The original teaser trailers for Skyrim were, unsurprisingly, less than vague and served more as a means to generate media hype than throw the well established fans any bones, dragon or otherwise. Their goal was achieved within seconds, however, as the social media channels were instantly ablaze with links to YouTube and hurried re-badged postings on various gaming sites. The battle for Skyrim hype was won before it had even started.
With a somewhat limited availability for the first thirty minute preview presentations held at last year’s E3, the rush for placements resulted in some extremely satisfied journalists, along with a great deal more left wanting. Thankfully, we were lucky enough to take our place in the behind-closed-doors walkthrough with Todd Howard as he surprised most of the attendees by opting to showcase their latest endeavour, and their new Creation Engine, on the considerably under-powered Xbox 360 rather than the souped up gaming rig that I, for one, had expected. From that point on, my love of the Elder Scrolls was further reinforced and the game I was most looking forward to for 2011 was, without question, Skyrim.
As is always the case when you first lay hands on something that you’ve been yearning for, be it the latest CD from your favourite band or a greatly anticipated movie, there is more than a smattering of hesitation and the excitement turns to trepidation as questions begin to circle in the mind: “what if the presentation was orchestrated to make the game look better?”, “what if those beautiful textures were actually on a PC with an Xbox controller?”. With copy in hand and a gaming laptop salivating as much as an inanimate collection of components possibly could, the time had come to answer those questions and discover if Skyrim was everything that it had promised to be.
Your journey begins, as you’d expect, with the character creation side of things and, for some reason, the typical hour or so of tweaking to get it just right was instead over within perhaps ten minutes. There weren’t fewer customisation options than with previous games but, for whatever reason, my character reached perfection much quicker than expected, which is probably just as well given the three hundred hours of gameplay being touted by Bethesda. When you’re expected to put in the equivalent of more than eight weeks of working a full time job just to complete a game, you hardly want to spend that much time with a character that never quite ticked all the boxes or waste the best part of a day achieving character satisfaction.
Breaking away from what has become the staple of most modern games, especially those within the RPG genre, Skyrim throws your character into the heart of the action from the start, with no tutorial level in sight. While some may find fault with the lack of initial hand-holding, it served to create a more immersive atmosphere by forcing the player to roll up their sleeves and just get on with it which, let’s be honest, is something that more developers should perhaps consider. With that in mind, the first hour of gameplay need not be spent wearing a sack cloth and fending off enemies with a wooden stick, as the first scene offers a veritable feast of armour and weaponry, making for a much more enjoyable introduction to the snow-capped northern most region of Tamriel.

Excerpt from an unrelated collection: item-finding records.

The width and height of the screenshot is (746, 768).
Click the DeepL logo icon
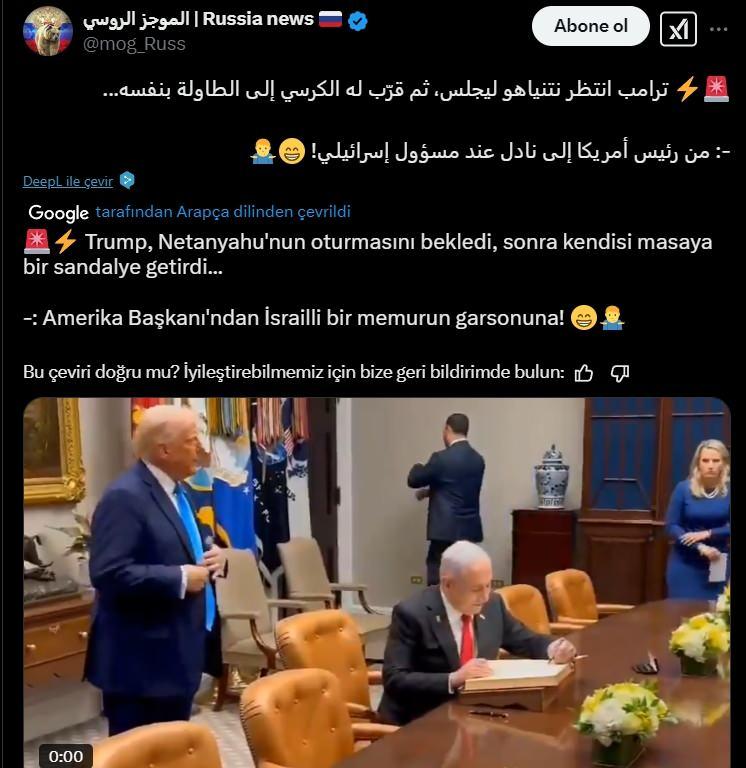click(127, 180)
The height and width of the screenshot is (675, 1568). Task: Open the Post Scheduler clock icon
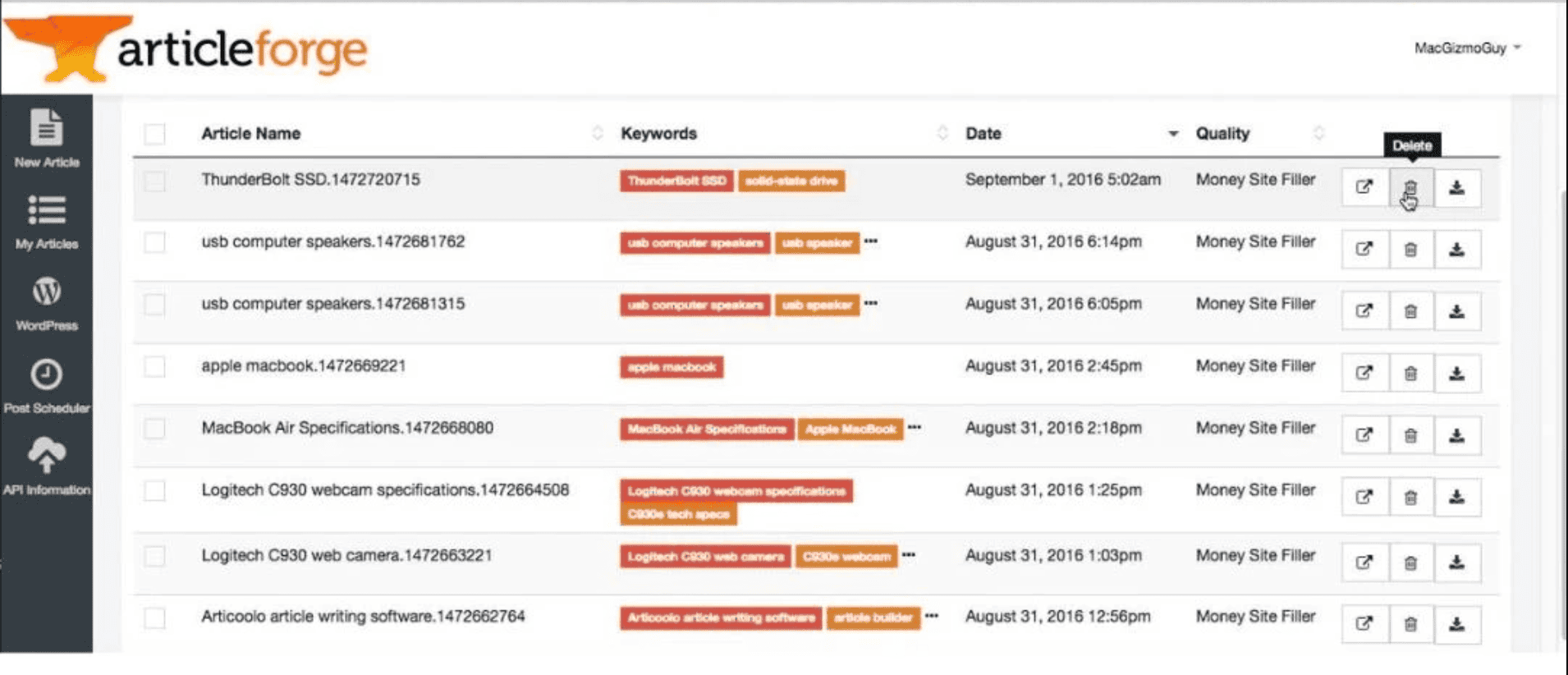46,384
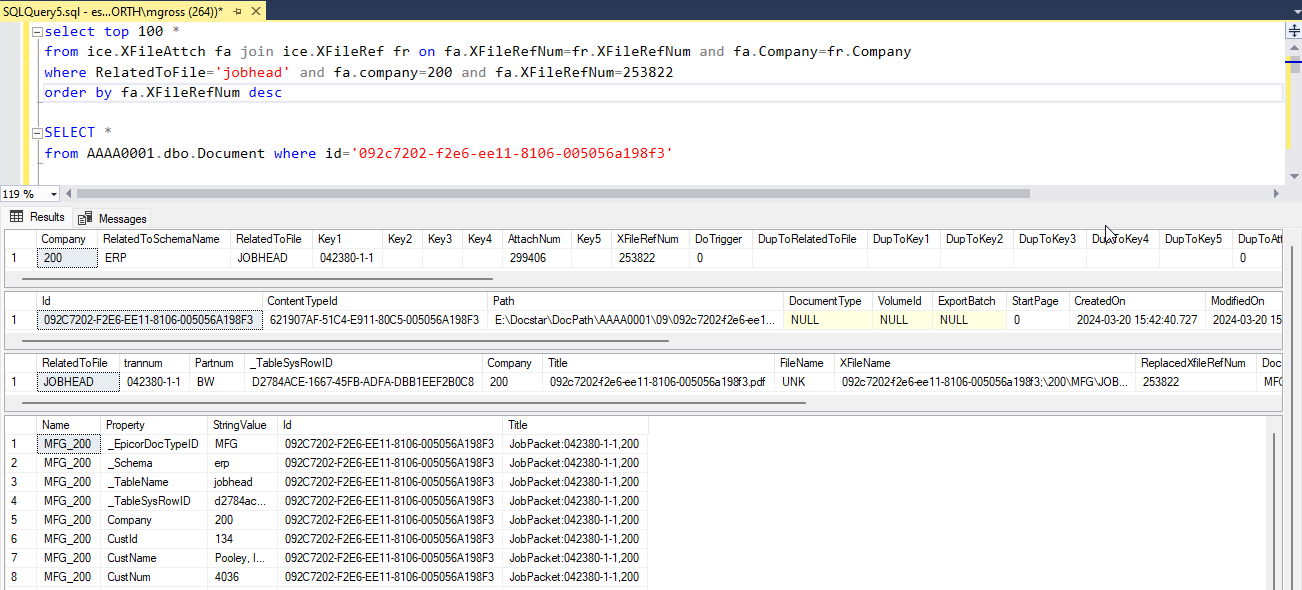Viewport: 1302px width, 590px height.
Task: Click the scroll-up arrow on the editor scrollbar
Action: (1294, 47)
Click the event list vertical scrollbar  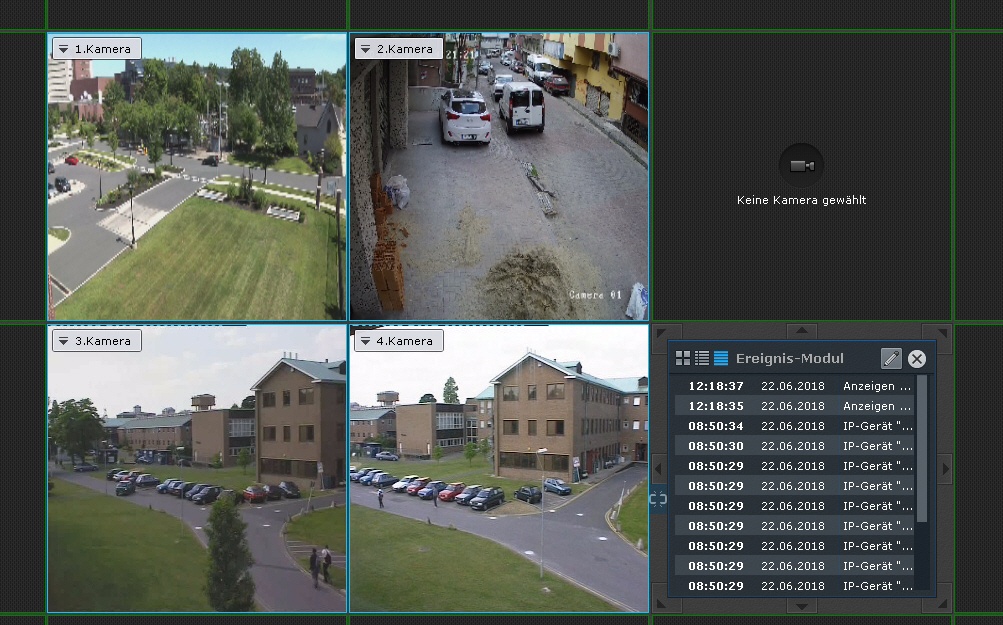tap(922, 450)
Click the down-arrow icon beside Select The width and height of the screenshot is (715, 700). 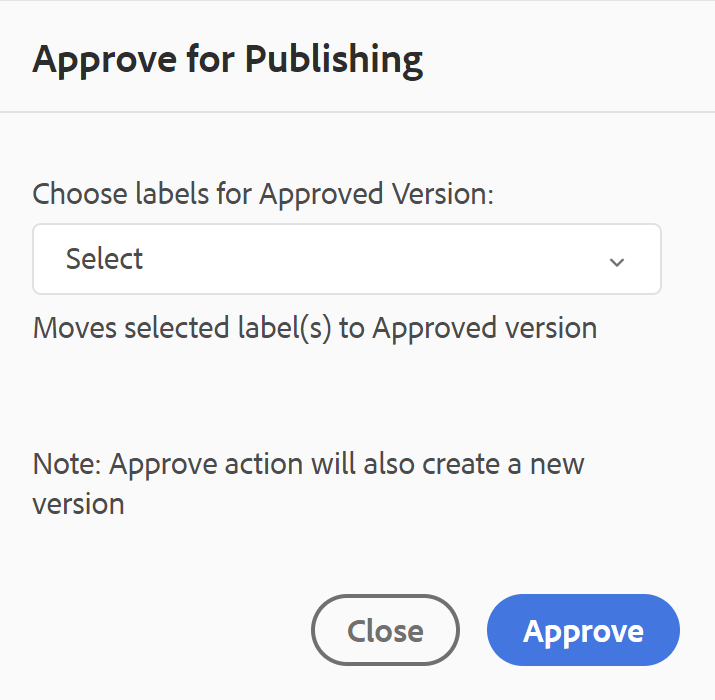click(617, 261)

Aesthetically, the province of Skyrim is quite stunning, although you’d be forgiven for mistaking the under-saturated palette for a bland environment. The truth is, however, that the level of detail and effort that Bethesda have gone to with the architecture and landscaping is incredible and, when you’re fortunate enough to stumble upon an area where the snow has yet to fall, the sheer beauty becomes quickly apparent. As with Bethesda’s previous RPG behemoth, Fallout 3, the somewhat monotone feel will undoubtedly turn some people off if they’re expecting the same sort of eye candy they’d previously enjoyed with the rolling hills and lush valleys of Oblivion but, much like Fallout 3, the tiniest details do make all the difference to the ambience if you pay attention to everything around.
Waterfalls, for example, are not only remarkably lifelike in terms of the realism with the water, but if you happen to take time out to look around on your travels, you may spot a few salmon leaping the falls. For someone who craves such details from a developer, seeing my first salmon leap was perhaps the most significant “wow” moment from the minutiae on display, and it shows how much care and attention is afforded to something which, to most gamers, would be entirely insignificant yet which serves to deliver a much more organic and believable world. How, then, would Bethesda take this world and make it more than just something beautiful to gawk at?

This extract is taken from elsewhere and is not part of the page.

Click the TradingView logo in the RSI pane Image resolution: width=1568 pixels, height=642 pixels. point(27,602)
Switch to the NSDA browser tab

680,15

One of the first things that hits you with Skyrim, moreso than with other Elder Scrolls titles, is that it’s so much more than just a main questline with a series of guild quests and side quests thrown in to eke out the reported gameplay hours. Where one would expect a collection of non-related missions to appease specific individuals for an eventual rise in the ranks, each of the guilds has its own solid arc with some hefty back story and, for the most part, a satisfyingly meaty conclusion. The questline for the Thieves Guild alone managed to swallow a good twenty hours – longer than most games’ single player campaigns – and never once crossed the line from being genuinely interesting to shoe-horned tedium and, although the ultimate reward from completing this particular quest and returning the Thieves Guild to its former glory wasn’t exactly suitable for my ask-questions-later heavy armour character, it was a joy to follow through to its final conclusion.
While the main quest itself carries with it a certain significance and a strong sense of purpose, where it is your legacy to carry out what is required of you, it was, as with the previous Elder Scrolls release, less engaging than it could have been when you consider that the main quest is supposed to be the central narrative thread. That’s not to say that there was anything intrinsically wrong with the story itself, just that the other quests were more entertaining and satisfying overall.

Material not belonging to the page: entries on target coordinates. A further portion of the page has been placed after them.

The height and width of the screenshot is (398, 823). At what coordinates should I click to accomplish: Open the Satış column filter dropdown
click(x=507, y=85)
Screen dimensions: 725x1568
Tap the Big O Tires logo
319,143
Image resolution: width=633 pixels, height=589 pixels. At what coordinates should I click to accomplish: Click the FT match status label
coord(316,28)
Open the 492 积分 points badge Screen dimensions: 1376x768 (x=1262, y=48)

The civil war storyline, following the uprising of Ulfric Stormcloak against the Imperial Legion, may have been more of a series of hack and slash missions than anything requiring any degree of thought and consideration, but it did manage to evoke a real sense of genuine achievement on completion, thanks to the heartfelt speech from Ulfric after the conclusion had been reached. Picture those speeches given by Mel Gibson as Braveheart or Bill Pullman in Independence Day but without the Hollywood pomp and nauseating patriotic sycophancy and you have the sense of belonging that Ulfric’s speech manages to stir within.
Something which does has a negative impact on the immersion factor is the voice acting. Not that there’s anything necessarily wrong with the acting, and the main cast do a stellar job of their respective characters, but the repetition of what can only really be described as “dodgy Schwarzenegger impressions” does quickly remind you that the non-quest-related NPCs are, more often than not, going to be clones and the strong Nordic regional accent makes this all the more obvious. The quest-related acting, however, is well considered and expertly delivered by all actors concerned, and the quality of the vocal recordings really is second to none where the ambience of each particular area is perfectly represented, with interior vocals having just enough reverb to mimic reality, open air vocals being suitably dry and caves and halls having a believable amount of delay that the fourth wall is rarely, if ever, broken – a welcome change from the sporadic audio inconsistencies of Oblivion.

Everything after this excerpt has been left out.